Reproduce all the data, character for character.

Records from a data source
#####

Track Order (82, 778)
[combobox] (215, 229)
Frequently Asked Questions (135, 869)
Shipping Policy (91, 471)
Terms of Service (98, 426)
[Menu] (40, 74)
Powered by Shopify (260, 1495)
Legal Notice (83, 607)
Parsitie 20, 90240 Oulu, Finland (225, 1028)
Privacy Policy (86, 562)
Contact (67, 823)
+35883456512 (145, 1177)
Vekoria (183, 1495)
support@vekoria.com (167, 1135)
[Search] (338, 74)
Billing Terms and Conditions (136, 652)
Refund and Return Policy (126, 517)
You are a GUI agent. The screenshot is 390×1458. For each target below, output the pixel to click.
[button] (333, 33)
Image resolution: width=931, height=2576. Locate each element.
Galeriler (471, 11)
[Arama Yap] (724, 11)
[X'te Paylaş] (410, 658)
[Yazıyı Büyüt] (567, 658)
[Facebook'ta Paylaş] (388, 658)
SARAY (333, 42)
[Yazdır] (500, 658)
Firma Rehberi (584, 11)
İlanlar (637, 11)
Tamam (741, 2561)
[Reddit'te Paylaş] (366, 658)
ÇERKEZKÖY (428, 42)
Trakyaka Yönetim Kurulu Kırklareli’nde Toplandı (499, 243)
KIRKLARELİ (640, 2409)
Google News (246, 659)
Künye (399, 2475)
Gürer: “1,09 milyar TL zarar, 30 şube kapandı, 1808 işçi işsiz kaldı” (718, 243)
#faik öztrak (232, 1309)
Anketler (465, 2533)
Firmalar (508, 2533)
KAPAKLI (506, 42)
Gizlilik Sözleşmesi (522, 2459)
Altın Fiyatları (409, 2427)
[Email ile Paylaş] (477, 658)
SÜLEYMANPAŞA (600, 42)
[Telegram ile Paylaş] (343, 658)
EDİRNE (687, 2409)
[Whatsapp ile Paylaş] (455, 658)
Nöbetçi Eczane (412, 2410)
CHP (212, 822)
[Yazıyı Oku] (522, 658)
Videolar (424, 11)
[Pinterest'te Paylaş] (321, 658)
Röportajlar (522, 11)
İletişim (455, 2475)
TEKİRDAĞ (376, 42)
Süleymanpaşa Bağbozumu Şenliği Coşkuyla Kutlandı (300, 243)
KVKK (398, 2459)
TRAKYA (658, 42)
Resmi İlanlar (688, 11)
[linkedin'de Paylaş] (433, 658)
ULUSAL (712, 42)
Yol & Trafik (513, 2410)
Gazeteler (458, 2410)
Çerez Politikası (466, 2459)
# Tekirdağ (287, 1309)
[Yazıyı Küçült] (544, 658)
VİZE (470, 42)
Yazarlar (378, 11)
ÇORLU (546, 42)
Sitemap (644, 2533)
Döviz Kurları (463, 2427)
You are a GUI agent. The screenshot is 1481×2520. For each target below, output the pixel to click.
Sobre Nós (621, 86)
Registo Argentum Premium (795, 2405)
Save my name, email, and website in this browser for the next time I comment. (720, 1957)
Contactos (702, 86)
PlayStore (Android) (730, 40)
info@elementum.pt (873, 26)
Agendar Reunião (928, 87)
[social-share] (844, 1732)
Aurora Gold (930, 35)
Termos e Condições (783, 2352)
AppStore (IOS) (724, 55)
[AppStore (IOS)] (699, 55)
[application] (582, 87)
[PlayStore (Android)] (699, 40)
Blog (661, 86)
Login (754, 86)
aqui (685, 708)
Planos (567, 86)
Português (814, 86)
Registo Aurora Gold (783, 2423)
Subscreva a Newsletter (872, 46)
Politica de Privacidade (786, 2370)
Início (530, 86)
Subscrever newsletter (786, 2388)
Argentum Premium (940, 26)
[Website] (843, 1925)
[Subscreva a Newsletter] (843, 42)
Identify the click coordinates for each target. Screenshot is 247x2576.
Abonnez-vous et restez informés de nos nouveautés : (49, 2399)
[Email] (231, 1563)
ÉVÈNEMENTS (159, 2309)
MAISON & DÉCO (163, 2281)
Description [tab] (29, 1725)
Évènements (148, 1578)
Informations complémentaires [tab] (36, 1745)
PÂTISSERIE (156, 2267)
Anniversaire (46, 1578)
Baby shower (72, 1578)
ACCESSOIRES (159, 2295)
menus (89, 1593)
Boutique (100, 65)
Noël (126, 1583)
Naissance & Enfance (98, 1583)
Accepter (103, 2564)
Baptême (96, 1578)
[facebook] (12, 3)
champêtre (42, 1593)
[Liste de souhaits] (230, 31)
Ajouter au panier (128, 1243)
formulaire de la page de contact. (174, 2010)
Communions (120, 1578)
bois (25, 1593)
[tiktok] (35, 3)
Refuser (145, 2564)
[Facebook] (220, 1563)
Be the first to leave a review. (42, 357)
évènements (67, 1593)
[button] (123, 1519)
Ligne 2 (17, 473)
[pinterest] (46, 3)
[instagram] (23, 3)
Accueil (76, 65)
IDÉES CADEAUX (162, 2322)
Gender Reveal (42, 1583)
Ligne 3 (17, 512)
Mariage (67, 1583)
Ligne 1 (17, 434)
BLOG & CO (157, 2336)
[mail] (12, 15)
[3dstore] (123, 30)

#####

### RESPONSE TO THIS TASK
Track Order (82, 778)
[combobox] (215, 229)
Frequently Asked Questions (135, 869)
Shipping Policy (91, 471)
Terms of Service (98, 426)
[Menu] (40, 74)
Powered by Shopify (260, 1495)
Legal Notice (83, 607)
Parsitie 20, 90240 Oulu, Finland (225, 1028)
Privacy Policy (86, 562)
Contact (67, 823)
+35883456512 (145, 1177)
Vekoria (183, 1495)
support@vekoria.com (167, 1135)
[Search] (338, 74)
Billing Terms and Conditions (136, 652)
Refund and Return Policy (126, 517)
You are a GUI agent. The screenshot is 390×1458. For each target below, output the pixel to click.
[button] (333, 33)
Image resolution: width=931, height=2576. Locate each element.
Galeriler (471, 11)
[Arama Yap] (724, 11)
[X'te Paylaş] (410, 658)
[Yazıyı Büyüt] (567, 658)
[Facebook'ta Paylaş] (388, 658)
SARAY (333, 42)
[Yazdır] (500, 658)
Firma Rehberi (584, 11)
İlanlar (637, 11)
Tamam (741, 2561)
[Reddit'te Paylaş] (366, 658)
ÇERKEZKÖY (428, 42)
Trakyaka Yönetim Kurulu Kırklareli’nde Toplandı (499, 243)
KIRKLARELİ (640, 2409)
Google News (246, 659)
Künye (399, 2475)
Gürer: “1,09 milyar TL zarar, 30 şube kapandı, 1808 işçi işsiz kaldı” (718, 243)
#faik öztrak (232, 1309)
Anketler (465, 2533)
Firmalar (508, 2533)
KAPAKLI (506, 42)
Gizlilik Sözleşmesi (522, 2459)
Altın Fiyatları (409, 2427)
[Email ile Paylaş] (477, 658)
SÜLEYMANPAŞA (600, 42)
[Telegram ile Paylaş] (343, 658)
EDİRNE (687, 2409)
[Whatsapp ile Paylaş] (455, 658)
Nöbetçi Eczane (412, 2410)
CHP (212, 822)
[Yazıyı Oku] (522, 658)
Videolar (424, 11)
[Pinterest'te Paylaş] (321, 658)
Röportajlar (522, 11)
İletişim (455, 2475)
TEKİRDAĞ (376, 42)
Süleymanpaşa Bağbozumu Şenliği Coşkuyla Kutlandı (300, 243)
KVKK (398, 2459)
TRAKYA (658, 42)
Resmi İlanlar (688, 11)
[linkedin'de Paylaş] (433, 658)
ULUSAL (712, 42)
Yol & Trafik (513, 2410)
Gazeteler (458, 2410)
Çerez Politikası (466, 2459)
# Tekirdağ (287, 1309)
[Yazıyı Küçült] (544, 658)
VİZE (470, 42)
Yazarlar (378, 11)
ÇORLU (546, 42)
Sitemap (644, 2533)
Döviz Kurları (463, 2427)
You are a GUI agent. The screenshot is 1481×2520. For each target below, output the pixel to click.
Sobre Nós (621, 86)
Registo Argentum Premium (795, 2405)
Save my name, email, and website in this browser for the next time I comment. (720, 1957)
Contactos (702, 86)
PlayStore (Android) (730, 40)
info@elementum.pt (873, 26)
Agendar Reunião (928, 87)
[social-share] (844, 1732)
Aurora Gold (930, 35)
Termos e Condições (783, 2352)
AppStore (IOS) (724, 55)
[AppStore (IOS)] (699, 55)
[application] (582, 87)
[PlayStore (Android)] (699, 40)
Blog (661, 86)
Login (754, 86)
aqui (685, 708)
Planos (567, 86)
Português (814, 86)
Registo Aurora Gold (783, 2423)
Subscreva a Newsletter (872, 46)
Politica de Privacidade (786, 2370)
Início (530, 86)
Subscrever newsletter (786, 2388)
Argentum Premium (940, 26)
[Website] (843, 1925)
[Subscreva a Newsletter] (843, 42)
Identify the click coordinates for each target. Screenshot is 247x2576.
Abonnez-vous et restez informés de nos nouveautés : (49, 2399)
[Email] (231, 1563)
ÉVÈNEMENTS (159, 2309)
MAISON & DÉCO (163, 2281)
Description [tab] (29, 1725)
Évènements (148, 1578)
Informations complémentaires [tab] (36, 1745)
PÂTISSERIE (156, 2267)
Anniversaire (46, 1578)
Baby shower (72, 1578)
ACCESSOIRES (159, 2295)
menus (89, 1593)
Boutique (100, 65)
Noël (126, 1583)
Naissance & Enfance (98, 1583)
Accepter (103, 2564)
Baptême (96, 1578)
[facebook] (12, 3)
champêtre (42, 1593)
[Liste de souhaits] (230, 31)
Ajouter au panier (128, 1243)
formulaire de la page de contact. (174, 2010)
Communions (120, 1578)
bois (25, 1593)
[tiktok] (35, 3)
Refuser (145, 2564)
[Facebook] (220, 1563)
Be the first to leave a review. (42, 357)
évènements (67, 1593)
[button] (123, 1519)
Ligne 2 (17, 473)
[pinterest] (46, 3)
[instagram] (23, 3)
Accueil (76, 65)
IDÉES CADEAUX (162, 2322)
Gender Reveal (42, 1583)
Ligne 3 (17, 512)
Mariage (67, 1583)
Ligne 1 (17, 434)
BLOG & CO (157, 2336)
[mail] (12, 15)
[3dstore] (123, 30)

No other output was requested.